**Exercise description:** Copy out every line below that contains the word "liberté".

* Begin Input *

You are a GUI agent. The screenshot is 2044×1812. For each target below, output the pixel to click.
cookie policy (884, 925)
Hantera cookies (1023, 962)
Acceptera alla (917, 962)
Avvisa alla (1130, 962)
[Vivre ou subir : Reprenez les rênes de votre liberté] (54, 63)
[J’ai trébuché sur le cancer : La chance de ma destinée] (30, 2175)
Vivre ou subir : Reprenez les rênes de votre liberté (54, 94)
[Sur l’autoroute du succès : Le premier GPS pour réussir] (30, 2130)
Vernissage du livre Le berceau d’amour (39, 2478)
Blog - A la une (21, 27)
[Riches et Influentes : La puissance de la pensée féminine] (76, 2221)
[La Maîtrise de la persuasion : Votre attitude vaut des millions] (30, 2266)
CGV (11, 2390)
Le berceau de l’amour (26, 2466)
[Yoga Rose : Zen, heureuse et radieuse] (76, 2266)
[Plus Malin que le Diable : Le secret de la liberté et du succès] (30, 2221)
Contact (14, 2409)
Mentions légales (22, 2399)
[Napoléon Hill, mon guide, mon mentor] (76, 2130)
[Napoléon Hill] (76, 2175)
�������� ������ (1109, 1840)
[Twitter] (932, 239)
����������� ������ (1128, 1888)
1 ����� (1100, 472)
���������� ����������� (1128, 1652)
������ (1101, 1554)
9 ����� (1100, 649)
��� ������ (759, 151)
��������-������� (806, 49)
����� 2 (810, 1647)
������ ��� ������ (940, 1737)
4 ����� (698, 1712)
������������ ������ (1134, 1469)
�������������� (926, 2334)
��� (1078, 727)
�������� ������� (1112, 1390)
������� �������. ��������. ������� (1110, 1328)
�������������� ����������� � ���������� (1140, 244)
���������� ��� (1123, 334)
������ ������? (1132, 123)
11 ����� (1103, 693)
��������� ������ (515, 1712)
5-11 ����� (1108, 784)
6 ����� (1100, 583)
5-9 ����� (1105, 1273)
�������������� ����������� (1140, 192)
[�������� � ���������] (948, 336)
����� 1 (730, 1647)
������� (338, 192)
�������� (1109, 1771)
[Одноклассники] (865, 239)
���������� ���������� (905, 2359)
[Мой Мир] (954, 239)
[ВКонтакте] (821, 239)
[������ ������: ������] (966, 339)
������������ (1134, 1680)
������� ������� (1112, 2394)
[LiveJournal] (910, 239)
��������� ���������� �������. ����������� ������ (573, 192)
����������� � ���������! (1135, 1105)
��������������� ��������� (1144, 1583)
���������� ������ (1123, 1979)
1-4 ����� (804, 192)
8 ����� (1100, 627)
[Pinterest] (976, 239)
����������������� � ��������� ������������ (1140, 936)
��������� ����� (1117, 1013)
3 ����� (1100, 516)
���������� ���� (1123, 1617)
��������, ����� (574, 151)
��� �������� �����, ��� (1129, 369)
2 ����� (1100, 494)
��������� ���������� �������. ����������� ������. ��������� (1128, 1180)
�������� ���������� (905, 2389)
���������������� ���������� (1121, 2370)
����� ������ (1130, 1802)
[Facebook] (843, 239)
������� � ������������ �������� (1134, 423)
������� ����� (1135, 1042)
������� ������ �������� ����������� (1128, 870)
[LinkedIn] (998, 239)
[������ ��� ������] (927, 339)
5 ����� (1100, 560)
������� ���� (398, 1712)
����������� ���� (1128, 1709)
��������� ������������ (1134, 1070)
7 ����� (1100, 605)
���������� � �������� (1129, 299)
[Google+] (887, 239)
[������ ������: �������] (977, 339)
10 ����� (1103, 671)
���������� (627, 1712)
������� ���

* End Input *

**Exercise response:**
[Vivre ou subir : Reprenez les rênes de votre liberté] (54, 63)
Vivre ou subir : Reprenez les rênes de votre liberté (54, 94)
[Plus Malin que le Diable : Le secret de la liberté et du succès] (30, 2221)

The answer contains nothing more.